**GIVEN DATA:**
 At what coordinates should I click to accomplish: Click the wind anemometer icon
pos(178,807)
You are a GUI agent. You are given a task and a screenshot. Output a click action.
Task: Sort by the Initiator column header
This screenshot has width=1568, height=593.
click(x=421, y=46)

**WHAT IS EXPECTED:** Reproduce the listing from the line that contains "You are a GUI" through its end, changing "Initiator" to "Priority" and leaving every other part of those lines unchanged.

**ANSWER TO THE PROBLEM:**
You are a GUI agent. You are given a task and a screenshot. Output a click action.
Task: Sort by the Priority column header
This screenshot has width=1568, height=593.
click(x=421, y=46)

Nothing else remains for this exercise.